On Sun, Dec 1, 2013 at 9:49 AM, Yoav Nir <[email protected]> wrote:
> Well, [2] is just an idea I had two weeks ago, which Tom Ritter shot down
> and easily convinced me. The "strict" directive has come up in discussion at
> httpbis as well. There's all kinds of talk about adding a "trusted proxy" (a
> proxy that can see the plaintext).

How to help end-users deal with "trusted proxies" and how to
differentiate, if at all, benign MitMs from malicious ones, are issues
for which there is no widespread consensus amongst UA vendors.

When Firefox first started out, the fact that Firefox didn't use the
system's enterprise, sysadmin-enforced networking and trust settings
was considered a major feature by many Firefox users, and many Firefox
users still see it that way. I understand the idea that the owner of
the computer and/or the network (i.e. often the end-user's employer)
has some rights regarding how their property is used. However, many
people at Mozilla, myself included, think that ultimately the rights
of the end-user trump the rights of the property owner, though we
acknowledge that an adversarial property owner is often a very
difficult attacker for the end-user to thwart. How we ensure that both
the rights of the property owner and the rights of the end user (when
different) are met is still very much an open issue.

At least until there is a strong consensus regarding trusted proxies,
I don't think specifications like HPKP should add features to
differentiate benign MitM from malicious ones. In the case of HPKP,
the important thing is that the specification gives UAs enough
flexibility to decide how to deal with this on their own.
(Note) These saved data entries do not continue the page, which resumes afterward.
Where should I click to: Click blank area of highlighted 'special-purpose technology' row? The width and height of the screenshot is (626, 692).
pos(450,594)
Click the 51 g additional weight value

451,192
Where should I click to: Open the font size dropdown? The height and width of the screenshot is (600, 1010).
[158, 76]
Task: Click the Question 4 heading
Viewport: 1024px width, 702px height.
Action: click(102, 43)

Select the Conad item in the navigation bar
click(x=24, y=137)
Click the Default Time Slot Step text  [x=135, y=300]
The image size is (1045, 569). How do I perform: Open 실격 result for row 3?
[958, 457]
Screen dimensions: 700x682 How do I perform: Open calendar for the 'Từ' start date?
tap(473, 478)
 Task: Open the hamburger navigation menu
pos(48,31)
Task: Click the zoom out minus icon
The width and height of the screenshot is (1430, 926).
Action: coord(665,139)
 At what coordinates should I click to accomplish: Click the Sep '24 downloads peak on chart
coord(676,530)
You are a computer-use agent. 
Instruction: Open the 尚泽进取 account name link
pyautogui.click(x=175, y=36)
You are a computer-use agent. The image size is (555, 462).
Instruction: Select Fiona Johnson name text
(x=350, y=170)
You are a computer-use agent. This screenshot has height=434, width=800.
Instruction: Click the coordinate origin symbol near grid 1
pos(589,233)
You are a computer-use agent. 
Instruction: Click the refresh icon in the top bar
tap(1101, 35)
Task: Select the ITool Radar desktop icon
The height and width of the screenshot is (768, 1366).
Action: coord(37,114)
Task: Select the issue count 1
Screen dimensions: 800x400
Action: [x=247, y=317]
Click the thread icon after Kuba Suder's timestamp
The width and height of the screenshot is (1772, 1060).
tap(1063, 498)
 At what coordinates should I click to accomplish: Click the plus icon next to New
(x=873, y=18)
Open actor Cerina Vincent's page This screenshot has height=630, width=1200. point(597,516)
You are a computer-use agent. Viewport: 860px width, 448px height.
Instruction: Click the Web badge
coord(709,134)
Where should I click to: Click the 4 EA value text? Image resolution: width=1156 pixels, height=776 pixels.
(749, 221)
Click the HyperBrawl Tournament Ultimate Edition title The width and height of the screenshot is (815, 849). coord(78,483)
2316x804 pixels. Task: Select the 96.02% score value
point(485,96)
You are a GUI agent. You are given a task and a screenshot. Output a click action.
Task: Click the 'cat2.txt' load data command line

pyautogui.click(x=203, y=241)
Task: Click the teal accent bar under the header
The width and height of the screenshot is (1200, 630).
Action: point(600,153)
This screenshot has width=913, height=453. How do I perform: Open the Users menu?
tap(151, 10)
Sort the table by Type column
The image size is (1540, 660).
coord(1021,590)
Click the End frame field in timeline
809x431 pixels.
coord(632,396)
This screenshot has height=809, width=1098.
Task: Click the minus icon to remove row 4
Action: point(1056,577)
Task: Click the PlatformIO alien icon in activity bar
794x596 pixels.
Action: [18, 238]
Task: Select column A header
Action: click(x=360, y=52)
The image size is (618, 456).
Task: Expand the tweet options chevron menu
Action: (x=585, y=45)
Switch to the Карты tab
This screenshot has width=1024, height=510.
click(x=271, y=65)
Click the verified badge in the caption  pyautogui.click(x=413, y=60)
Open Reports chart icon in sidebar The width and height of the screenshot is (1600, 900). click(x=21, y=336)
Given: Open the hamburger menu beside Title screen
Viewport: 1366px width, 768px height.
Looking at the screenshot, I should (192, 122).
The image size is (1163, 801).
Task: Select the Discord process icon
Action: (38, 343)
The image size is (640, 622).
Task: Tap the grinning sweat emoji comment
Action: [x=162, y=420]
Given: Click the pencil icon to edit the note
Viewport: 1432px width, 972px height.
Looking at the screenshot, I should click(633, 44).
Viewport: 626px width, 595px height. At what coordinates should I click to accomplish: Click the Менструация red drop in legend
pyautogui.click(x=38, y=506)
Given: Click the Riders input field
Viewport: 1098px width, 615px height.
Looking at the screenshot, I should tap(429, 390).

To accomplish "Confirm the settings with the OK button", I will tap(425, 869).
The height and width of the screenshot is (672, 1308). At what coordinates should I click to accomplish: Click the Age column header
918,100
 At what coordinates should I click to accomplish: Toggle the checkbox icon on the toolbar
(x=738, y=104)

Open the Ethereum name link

Ultimately, if the spec includes "strict," UAs are only going to
implement whatever mandated behavior is specified for "strict" if it
makes sense for their constituents, regardless of MUST or SHOULD. IMO,
that is a very good indication that, if "strict" survives at all, then
it should not have any MUST-level requirements for its processing.

Cheers,
Brian
-- 
Mozilla Networking/Crypto/Security (Necko/NSS/PSM)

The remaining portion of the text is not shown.